Thanks to generous funding from the Vancouver Foundation, student-led inquiry projects are in full swing across the province. Students, with direct support from educators, are taking ownership over their learning in new and exciting ways. They are generating their own ideas about
what they want to learn and how they will learn it, and often times, inquiry
has become a powerful way for students to connect to history and build identity.
For instance, Ecole
Davis Rd. Elementary in Ladysmith (SD #68) is focusing their inquiry around
introducing the use of an Aboriginal Value System to increase respectful
communication and actions within their community of learners. Pacific Coast School, a non-traditional
school in Prince Rupert (SD #52) is focusing on the concept of stewardship. Students will develop individual inquiries
around what it means to be a steward of the environment, depending on the
expertise of the Aboriginal Education Department and sharing the learning with
the community Aboriginal Council.

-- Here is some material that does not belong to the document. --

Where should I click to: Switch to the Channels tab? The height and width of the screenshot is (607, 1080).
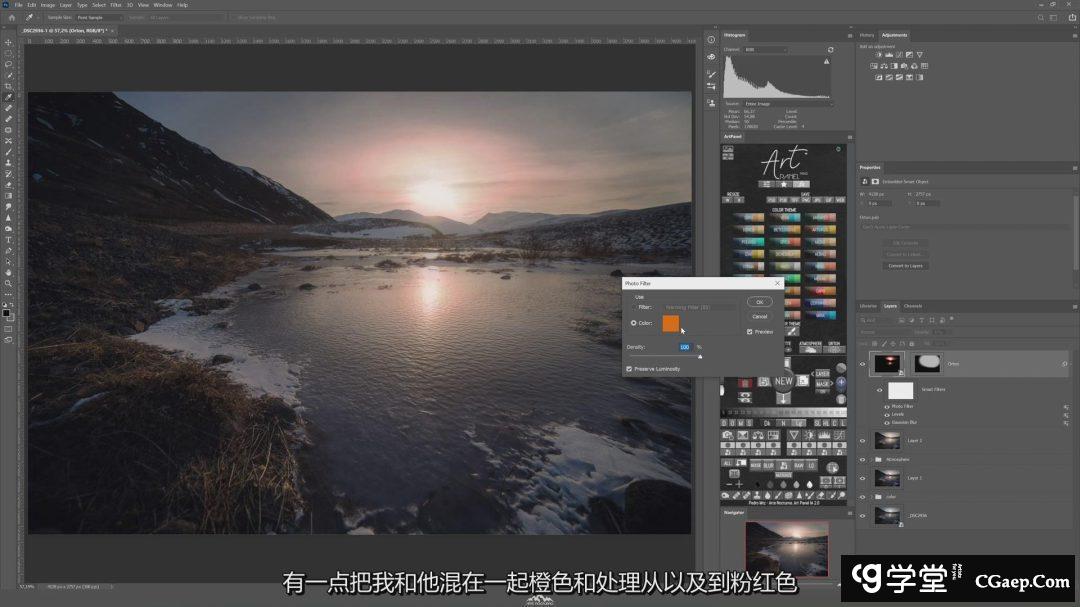pos(913,306)
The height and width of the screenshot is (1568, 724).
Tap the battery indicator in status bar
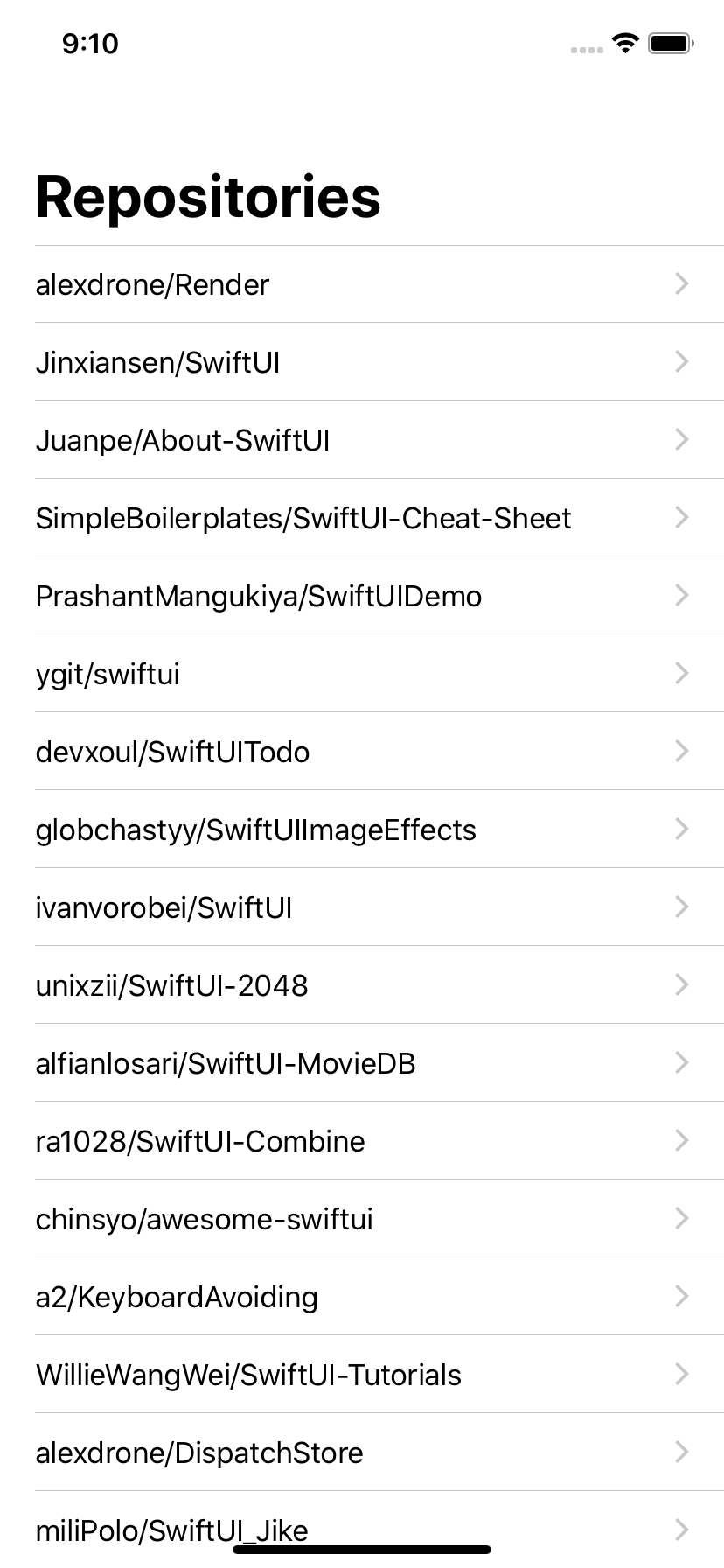672,43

Both
school inquiry teams have been influenced by the First People’s Principles of Learning, developed by British Columbia’s First Nations Education Steering Committee, to
shift their thinking around using wise ways to develop Aboriginal understandings.
School teams are also learning strategies that support
developing a good inquiry question, and how to remain focused on that question
throughout the learning process.
City
Central Learning Centre in Surrey (SD #36) is demonstrating this by
providing students with self-regulated learning strategies to promote
successful student inquiry in an alternative school setting.
We’re excited by the projects underway and how students,
teachers and communities are coming together through inquiry and learning.
For a full list of school questions this
year,
click
here.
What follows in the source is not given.